面白かった。面白かったけど。最後の最後ですっごい微妙な気分に。うわあ。うわあ。何じゃそりゃ。
プロローグは、「高校の3年間ずっといじめられっ子だった主人公が、心機一転を誓って必死で勉強し大学に入ると、いじめっ子側のリーダーだった男が同じ大学にいることが判明。人気のない所に連れて行かれながらも、早速大学を辞める算段をしていると、『正義の味方研究部』 の人に助けられて――」 という話。
いじめられていた主人公は実は密かに鍛えられていて……というあたりで”「ホーリーランド」” を思い出しましたが、その後も”才能が開花していって主人公が仇敵に目にもの見せる展開” と思いきや、そっち方面はほぼスルーでしたね。むしろ副題の「〜I'm a loser〜」 の方に主眼を置いてる形でした。
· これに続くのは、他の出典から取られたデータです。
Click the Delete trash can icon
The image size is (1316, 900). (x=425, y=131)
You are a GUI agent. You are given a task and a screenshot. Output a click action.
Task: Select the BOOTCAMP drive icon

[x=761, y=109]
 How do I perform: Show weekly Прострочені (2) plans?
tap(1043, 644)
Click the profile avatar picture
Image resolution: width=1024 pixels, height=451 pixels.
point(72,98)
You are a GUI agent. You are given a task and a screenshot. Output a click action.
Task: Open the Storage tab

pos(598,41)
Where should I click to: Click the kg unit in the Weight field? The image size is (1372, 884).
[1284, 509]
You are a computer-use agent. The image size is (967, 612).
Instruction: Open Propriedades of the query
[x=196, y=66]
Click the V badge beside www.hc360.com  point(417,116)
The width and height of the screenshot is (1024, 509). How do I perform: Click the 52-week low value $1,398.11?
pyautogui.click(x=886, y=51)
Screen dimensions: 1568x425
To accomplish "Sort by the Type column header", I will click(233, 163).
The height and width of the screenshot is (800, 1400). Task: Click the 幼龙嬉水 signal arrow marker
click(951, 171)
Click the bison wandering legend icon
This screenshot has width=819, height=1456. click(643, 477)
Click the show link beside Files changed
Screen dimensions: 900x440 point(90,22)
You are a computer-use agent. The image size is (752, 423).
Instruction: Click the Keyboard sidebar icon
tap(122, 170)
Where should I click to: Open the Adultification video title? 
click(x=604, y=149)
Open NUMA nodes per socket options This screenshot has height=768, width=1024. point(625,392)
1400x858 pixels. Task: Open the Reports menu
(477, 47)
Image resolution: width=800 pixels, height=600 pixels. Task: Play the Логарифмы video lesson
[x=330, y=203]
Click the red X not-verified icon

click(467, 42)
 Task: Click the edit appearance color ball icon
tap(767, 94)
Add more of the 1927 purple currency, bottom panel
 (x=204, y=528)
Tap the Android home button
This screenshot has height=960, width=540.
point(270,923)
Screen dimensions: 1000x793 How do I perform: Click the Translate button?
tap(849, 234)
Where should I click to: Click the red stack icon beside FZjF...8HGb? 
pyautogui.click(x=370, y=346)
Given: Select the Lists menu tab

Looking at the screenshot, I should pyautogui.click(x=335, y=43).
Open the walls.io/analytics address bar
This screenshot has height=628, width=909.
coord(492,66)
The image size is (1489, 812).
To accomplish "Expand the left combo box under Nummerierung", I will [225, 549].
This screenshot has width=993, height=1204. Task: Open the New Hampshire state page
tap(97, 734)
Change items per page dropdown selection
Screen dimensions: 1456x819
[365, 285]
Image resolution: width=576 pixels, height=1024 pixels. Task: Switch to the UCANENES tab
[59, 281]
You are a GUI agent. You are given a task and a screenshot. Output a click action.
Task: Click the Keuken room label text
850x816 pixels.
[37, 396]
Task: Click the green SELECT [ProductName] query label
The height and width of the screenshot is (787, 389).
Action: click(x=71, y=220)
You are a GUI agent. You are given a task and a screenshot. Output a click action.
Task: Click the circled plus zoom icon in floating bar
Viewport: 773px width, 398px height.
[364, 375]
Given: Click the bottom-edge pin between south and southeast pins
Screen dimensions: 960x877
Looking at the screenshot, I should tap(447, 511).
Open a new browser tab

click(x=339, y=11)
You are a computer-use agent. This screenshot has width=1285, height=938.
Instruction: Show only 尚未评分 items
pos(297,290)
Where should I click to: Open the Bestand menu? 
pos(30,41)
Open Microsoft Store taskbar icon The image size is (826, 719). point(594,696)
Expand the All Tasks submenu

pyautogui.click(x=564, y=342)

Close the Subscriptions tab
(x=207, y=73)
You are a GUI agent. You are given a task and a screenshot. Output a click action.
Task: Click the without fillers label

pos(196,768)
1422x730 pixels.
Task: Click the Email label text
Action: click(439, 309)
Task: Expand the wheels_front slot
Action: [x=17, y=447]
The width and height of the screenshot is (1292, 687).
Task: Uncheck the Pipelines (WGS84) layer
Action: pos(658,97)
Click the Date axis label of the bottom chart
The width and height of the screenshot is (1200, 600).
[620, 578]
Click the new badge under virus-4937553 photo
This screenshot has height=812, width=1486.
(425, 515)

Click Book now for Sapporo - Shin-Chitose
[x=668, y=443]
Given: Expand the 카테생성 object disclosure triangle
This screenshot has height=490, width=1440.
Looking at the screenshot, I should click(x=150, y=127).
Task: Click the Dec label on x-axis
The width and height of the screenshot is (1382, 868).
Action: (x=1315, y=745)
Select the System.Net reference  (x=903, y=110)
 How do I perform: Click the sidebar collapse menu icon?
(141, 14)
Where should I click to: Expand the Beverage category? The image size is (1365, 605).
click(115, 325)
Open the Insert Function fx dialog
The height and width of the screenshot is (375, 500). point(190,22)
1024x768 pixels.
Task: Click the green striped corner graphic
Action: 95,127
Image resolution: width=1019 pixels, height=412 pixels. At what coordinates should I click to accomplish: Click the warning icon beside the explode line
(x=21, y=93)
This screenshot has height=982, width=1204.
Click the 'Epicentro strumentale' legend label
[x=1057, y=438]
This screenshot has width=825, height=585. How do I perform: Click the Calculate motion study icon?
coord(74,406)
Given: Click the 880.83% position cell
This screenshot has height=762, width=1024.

で、これが、上記のすっごい微妙な気分になったのと相乗効果で、というか最後の最後でそんな展開を持っていったおかげで、逆に副題の「〜I'm a loser〜」 の意味がしっくりきましたね。最後のそれぞれの勝負で、主人公が言葉にできなかった思いが、この副題の一言に集約されている、と。これは中々良い感じです。ということは、微妙な気分になったアレな展開も、仕方ないと言えば仕方ないかも。


最初の「正義の味方研究部」 設立の由来が、劇的すぎて思わず涙ぐんでしまうような話だったので、”勧善懲悪” モノかと思ってましたが……最後でそうきましたか。まあ、こんなタイトルですから、妥当っちゃ妥当なラインですかね。